Turning then to the scope of the duty itself, Jackson J noted that there is a “comparator duty to act in the best interests of the beneficiaries of a trust.” [118]. Although there has been scant judicial consideration of this point outside Megarry V-C’s judgment in Cowan v Scargill [1985] Ch 270, his Honour noted that the presence of a duty for trustees to “act in the best interests of the present and future beneficiaries of the trust, holding the scales impartially between different classes of beneficiaries” has been subject to much debate. [118]–[120].

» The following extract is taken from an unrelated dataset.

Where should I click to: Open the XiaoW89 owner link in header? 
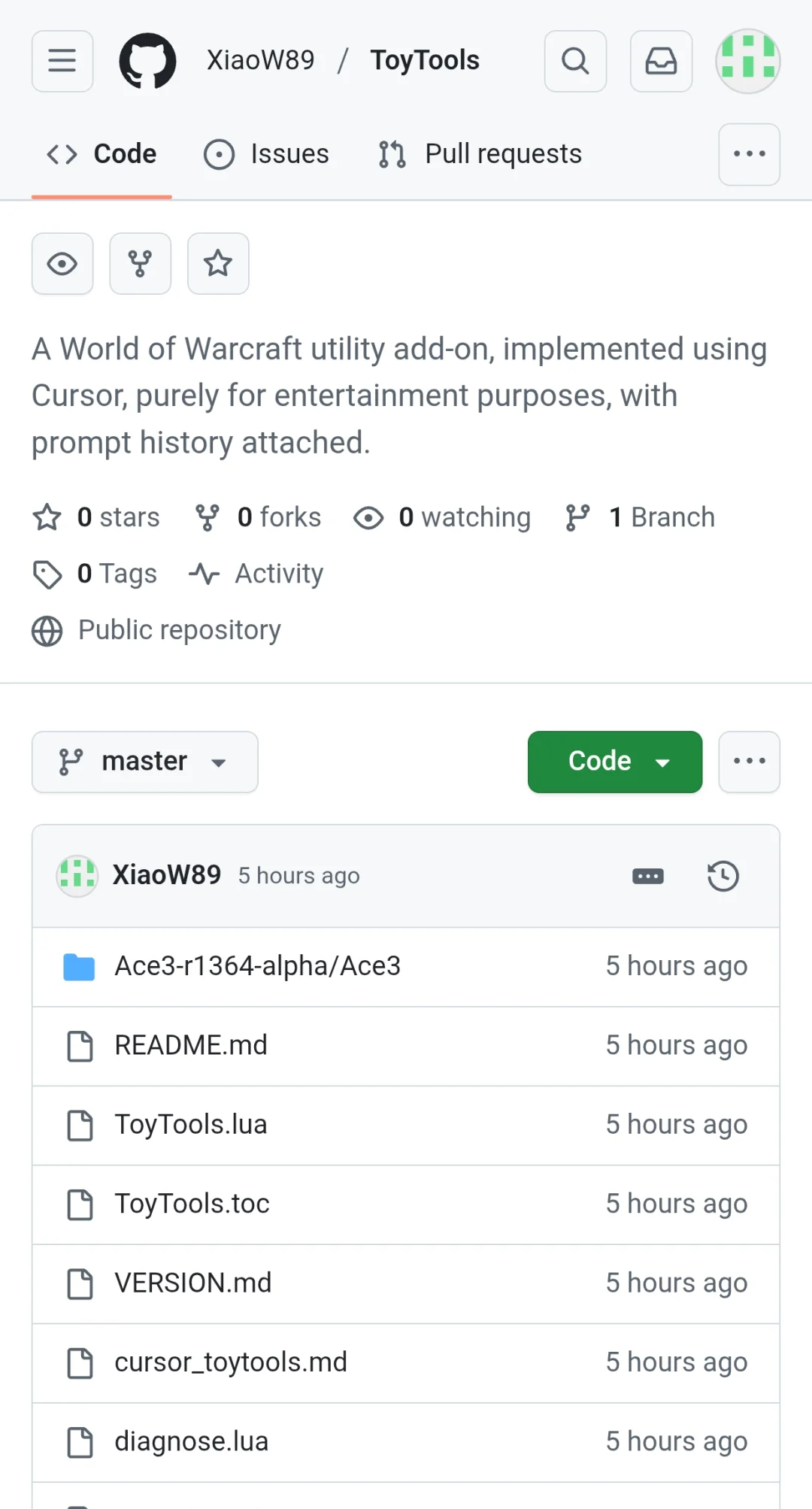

Putting this debate to one side, his Honour turned first to the statutory context, noting that “under s 601FC(1)(d)… a responsible entity is subject to a duty to “treat… fairly” members of a scheme who hold interests of different classes”. [123]. In such circumstances, the best interests “obligations to each class would conflict”. [123]. Secondly, his Honour looked to trustees’ obligations to “beneficiaries who take in succession”. [124]. That is, trustees have an obligation to act “fairly” as between the conflicting interests of beneficiaries who take first in time, and those who take subsequent in time. [124]. This has also been phrased as the trustee acting “impartially” as between the interests, although that has been subject to some judicial disapproval. [124]–[125].

Justice Jackson therefore concluded that it is neither the case that the duty to act in members’ best interests requires an officer of a responsible entity to prefer the interests of members of one scheme to those of another in the case of conflict, nor that the duty never applies where there is such a conflict. [126]. In the event, the plaintiff’s case was “primarily based on a positive duty of the defendants to act in [a] postulated hypothetical or counterfactual way”. [153]. Jackson J was not satisfied that any of the ways postulated were sufficient to prove causation between any damage suffered and any breaches alleged.

Justice Jackson also considered whether the plaintiffs had established a breach of the defendants’ duty of care and diligence to the members, but found none had been made out. [283]. In the event, the claim was dismissed. [284].